As Turkey’s leader addresses the United Nations General Assembly on Tuesday, his finance minister, Mehmet Simsek, will meet with bankers in New York in an effort to lure much-needed investment for the nation’s troubled economy.
(Bloomberg) — As Turkey’s leader addresses the United Nations General Assembly on Tuesday, his finance minister, Mehmet Simsek, will meet with bankers in New York in an effort to lure much-needed investment for the nation’s troubled economy.
Simsek’s mission is critical to allay concerns of investors who have been wary of Turkish President Recep Tayyip Erdogan’s seeming recent embrace of more conventional policies to tighten monetary policy after pursuing unorthodox approaches for years.
Simsek will speak at an investment conference co-hosted by Goldman Sachs Group Inc. and the Turkey-US Business Council before Thursday’s interest-rate decision by the central bank that could test the determination of Turkey’s new economy team to contain price gains that are now running at nearly 60%.
Most analysts surveyed by Bloomberg see the central bank raising the key rate to 30% from 25% on Thursday.
“While he is well respected by investors, Simsek could be still facing a tough crowd,” said Piotr Matys, a currency strategist at In Touch Capital Markets Ltd, ahead of the meeting.
“Some market participants remain concerned that President Erdogan may make yet another sudden U-turn and abandon the path of conventional policies in favor of yet another experiment that resulted in staggeringly high inflation,” he said.
Erdogan has removed three consecutive central bank governors in recent years for not being dovish enough.
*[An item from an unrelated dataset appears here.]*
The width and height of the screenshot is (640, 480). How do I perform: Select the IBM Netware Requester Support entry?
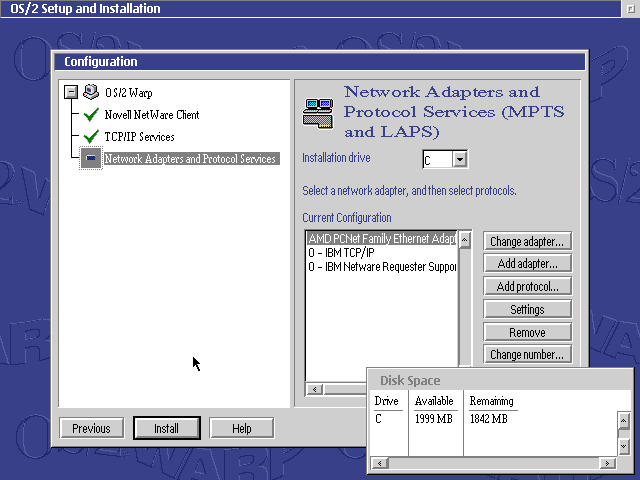click(x=381, y=267)
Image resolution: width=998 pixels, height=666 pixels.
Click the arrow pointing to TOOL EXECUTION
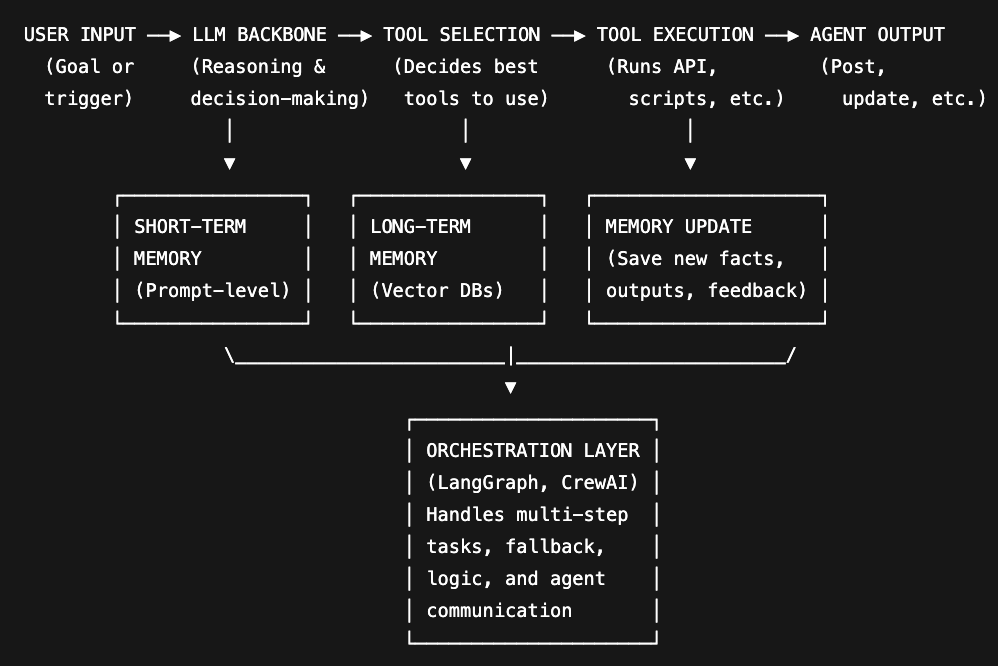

But after his reelection in May, the president installed market-friendly decision makers, including Simsek and Central Bank Governor Hafize Gaye Erkan, a former Wall Street banker, to run Turkey’s $900 billion economy.
On Monday, Erdogan indicated his support for policies pursued by Simsek and the central bank to rein in inflation.
“Our economy team is now engaged in intense work” and “successfully maintaining the process of containing inflation by the end of this year, or the beginning of next year,” he said in New York.
Before Erdogan’s policy pivot, years of ultra-loose monetary policy contributed to an inflation crisis and prompted an exodus of foreign investors from lira assets.